- Born: Francisco "Paco" Gorospe Sy July 10, 1939 Binondo, Manila, Commonwealth of the Philippines
- Died: September 22, 2002 (aged 63)
- Occupation: Painter

= Paco Gorospe =

Francisco "Paco" Gorospe Sy (July 10, 1939 – September 22, 2002) was a Filipino painter, called the "Picasso of the Philippines".

Paco Gorospe is one of the famous painters of the Philippines. He was born in Binondo, Manila. He was inspired by the simple and colourful lifestyle of native tribes from the south of the country such as the Yakans, the Bogobos and the Tausugs.

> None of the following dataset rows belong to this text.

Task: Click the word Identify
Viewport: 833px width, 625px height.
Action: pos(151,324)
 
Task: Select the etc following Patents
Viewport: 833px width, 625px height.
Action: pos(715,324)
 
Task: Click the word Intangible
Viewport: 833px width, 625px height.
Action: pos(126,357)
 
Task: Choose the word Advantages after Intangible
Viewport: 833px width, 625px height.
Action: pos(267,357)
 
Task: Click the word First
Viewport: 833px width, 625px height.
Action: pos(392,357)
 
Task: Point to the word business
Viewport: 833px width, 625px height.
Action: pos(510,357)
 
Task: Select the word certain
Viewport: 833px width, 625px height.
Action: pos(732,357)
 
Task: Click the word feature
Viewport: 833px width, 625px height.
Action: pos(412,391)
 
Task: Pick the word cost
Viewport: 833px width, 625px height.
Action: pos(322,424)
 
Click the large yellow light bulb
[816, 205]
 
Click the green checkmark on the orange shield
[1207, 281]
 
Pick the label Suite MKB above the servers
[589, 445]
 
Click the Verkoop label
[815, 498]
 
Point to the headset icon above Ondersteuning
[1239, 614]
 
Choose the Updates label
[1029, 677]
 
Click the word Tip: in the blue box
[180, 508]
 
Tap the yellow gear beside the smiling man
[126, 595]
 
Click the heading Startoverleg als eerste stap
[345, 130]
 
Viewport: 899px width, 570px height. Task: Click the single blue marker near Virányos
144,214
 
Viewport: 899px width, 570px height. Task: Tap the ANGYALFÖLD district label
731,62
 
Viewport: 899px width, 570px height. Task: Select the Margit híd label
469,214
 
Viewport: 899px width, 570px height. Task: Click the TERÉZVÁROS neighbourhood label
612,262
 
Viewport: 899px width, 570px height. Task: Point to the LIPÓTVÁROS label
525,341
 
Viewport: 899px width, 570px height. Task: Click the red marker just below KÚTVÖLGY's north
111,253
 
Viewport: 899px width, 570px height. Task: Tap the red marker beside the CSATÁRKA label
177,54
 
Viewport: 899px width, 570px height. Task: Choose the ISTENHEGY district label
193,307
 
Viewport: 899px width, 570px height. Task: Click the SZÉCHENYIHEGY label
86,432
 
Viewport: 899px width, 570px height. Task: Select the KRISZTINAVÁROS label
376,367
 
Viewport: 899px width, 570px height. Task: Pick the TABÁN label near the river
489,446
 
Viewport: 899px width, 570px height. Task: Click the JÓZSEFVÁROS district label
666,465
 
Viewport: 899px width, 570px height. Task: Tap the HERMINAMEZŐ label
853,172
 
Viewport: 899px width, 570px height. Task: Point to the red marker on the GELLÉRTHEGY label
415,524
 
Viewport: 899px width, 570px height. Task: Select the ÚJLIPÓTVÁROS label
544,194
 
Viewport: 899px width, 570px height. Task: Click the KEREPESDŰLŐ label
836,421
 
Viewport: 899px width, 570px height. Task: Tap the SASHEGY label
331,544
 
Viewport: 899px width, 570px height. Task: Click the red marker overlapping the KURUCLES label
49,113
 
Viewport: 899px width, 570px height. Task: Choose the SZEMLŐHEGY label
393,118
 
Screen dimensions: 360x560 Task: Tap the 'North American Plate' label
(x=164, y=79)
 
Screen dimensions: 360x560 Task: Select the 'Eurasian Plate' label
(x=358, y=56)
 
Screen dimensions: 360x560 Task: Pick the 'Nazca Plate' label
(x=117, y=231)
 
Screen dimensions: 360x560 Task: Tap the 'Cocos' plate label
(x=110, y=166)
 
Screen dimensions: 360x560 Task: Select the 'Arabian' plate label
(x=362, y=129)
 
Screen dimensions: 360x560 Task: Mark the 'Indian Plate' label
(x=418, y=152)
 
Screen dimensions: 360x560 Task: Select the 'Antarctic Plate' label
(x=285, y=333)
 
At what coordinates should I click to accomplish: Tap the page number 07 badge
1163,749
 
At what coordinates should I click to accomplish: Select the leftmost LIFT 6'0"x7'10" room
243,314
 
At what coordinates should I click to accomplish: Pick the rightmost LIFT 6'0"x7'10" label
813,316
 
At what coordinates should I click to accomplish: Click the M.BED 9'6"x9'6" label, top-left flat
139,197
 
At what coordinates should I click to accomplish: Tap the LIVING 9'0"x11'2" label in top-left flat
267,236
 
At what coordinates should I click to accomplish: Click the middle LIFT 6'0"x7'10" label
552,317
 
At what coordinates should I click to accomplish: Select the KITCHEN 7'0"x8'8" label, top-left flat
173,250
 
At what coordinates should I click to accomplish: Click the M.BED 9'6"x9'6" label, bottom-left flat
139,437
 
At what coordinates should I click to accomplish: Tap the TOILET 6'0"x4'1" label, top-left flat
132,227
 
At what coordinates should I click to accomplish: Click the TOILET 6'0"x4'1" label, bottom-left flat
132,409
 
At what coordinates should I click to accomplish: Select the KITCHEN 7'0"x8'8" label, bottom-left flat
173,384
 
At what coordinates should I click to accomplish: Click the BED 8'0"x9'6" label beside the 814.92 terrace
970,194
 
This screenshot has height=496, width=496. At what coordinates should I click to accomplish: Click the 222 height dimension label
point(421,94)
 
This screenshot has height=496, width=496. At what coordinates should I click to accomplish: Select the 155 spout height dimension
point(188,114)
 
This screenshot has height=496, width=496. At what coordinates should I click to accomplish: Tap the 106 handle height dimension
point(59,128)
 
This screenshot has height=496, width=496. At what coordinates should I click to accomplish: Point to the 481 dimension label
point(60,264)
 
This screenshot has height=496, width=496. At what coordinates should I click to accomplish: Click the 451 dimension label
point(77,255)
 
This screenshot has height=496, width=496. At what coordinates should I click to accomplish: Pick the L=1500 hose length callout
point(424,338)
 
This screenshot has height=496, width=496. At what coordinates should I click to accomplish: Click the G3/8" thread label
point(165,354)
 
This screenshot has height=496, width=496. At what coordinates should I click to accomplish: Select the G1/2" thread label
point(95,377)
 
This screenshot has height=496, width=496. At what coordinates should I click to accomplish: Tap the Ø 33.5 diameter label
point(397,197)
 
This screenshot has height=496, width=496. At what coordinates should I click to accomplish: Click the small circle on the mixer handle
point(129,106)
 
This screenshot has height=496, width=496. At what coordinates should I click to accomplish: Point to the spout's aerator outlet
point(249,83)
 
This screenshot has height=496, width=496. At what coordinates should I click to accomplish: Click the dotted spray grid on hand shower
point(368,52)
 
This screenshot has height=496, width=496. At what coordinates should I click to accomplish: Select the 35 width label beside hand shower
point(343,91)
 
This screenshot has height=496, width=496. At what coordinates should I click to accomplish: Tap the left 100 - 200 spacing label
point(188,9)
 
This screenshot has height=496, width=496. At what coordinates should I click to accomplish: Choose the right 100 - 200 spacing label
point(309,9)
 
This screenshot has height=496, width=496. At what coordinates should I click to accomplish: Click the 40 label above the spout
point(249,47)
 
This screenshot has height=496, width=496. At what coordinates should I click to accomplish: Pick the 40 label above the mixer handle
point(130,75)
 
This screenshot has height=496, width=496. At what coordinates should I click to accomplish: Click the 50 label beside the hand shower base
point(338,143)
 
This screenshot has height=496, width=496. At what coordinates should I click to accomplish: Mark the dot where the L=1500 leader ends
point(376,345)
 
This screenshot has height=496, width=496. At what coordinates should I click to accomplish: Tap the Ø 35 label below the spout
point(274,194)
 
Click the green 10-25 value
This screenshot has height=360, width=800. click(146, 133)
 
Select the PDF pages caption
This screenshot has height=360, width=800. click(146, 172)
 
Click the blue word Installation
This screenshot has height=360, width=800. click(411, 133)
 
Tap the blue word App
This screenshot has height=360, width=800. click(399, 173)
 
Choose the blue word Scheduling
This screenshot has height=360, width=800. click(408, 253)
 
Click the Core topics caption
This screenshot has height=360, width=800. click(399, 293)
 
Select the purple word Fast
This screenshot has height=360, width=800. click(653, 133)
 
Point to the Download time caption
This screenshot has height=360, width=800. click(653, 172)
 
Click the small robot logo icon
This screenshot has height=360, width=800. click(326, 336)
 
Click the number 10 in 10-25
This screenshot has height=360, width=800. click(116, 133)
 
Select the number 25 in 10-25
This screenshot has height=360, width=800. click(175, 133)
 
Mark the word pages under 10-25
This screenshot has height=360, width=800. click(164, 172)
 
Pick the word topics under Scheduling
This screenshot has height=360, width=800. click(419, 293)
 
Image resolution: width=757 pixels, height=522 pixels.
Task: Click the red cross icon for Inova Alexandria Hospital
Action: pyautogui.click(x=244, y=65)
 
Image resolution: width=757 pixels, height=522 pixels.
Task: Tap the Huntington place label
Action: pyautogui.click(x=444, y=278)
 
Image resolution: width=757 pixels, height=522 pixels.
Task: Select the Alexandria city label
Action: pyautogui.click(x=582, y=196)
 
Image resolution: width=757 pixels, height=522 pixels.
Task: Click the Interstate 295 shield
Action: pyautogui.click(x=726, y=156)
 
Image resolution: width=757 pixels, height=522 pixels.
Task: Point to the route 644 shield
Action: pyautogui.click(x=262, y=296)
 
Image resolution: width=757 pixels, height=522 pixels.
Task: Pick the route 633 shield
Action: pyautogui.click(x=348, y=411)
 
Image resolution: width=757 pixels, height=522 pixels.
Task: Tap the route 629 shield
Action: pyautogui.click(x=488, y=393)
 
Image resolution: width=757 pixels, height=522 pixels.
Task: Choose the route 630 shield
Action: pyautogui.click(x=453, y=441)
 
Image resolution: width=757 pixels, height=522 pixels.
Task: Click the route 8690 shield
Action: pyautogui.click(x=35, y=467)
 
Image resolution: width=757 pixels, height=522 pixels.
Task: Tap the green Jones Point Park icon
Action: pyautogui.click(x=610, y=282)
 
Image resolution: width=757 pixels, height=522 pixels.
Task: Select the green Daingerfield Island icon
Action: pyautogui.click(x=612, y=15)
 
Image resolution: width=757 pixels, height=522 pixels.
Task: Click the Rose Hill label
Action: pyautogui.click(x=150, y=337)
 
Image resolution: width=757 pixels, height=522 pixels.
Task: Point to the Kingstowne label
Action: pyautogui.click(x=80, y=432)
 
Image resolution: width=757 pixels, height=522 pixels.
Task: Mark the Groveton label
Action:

He joined a local group of artists in Ermita, Manila, and sold his paintings locally, gradually gaining recognition. Paco started with crayons, later using water colours but finally shifted to oil paintings. His paintings caught the eye of Lydia Arguilla, founder of the Philippine Art Gallery (PAG), who displayed his work at PAG and included over 40 of his paintings in her personal collection.

Gorospe's first major exhibition, due largely to Lydia Arguilla's patronage, took place in 1962 at the World's Fair in Seattle, Washington. Following his stint at the "Century 21" World's Fair in Seattle, US sales increased, and in 1964 his works were chosen to represent the Philippines at the World's Fair in New York.

Other foreign exhibitions followed including Okinawa, Japan (1972), Baden-Baden, Germany (1989), Switzerland and Denmark.

In 1990, his work Sabungeros ("cockfighting") was chosen by Philippine Airlines for the cover of their playing cards given to passengers.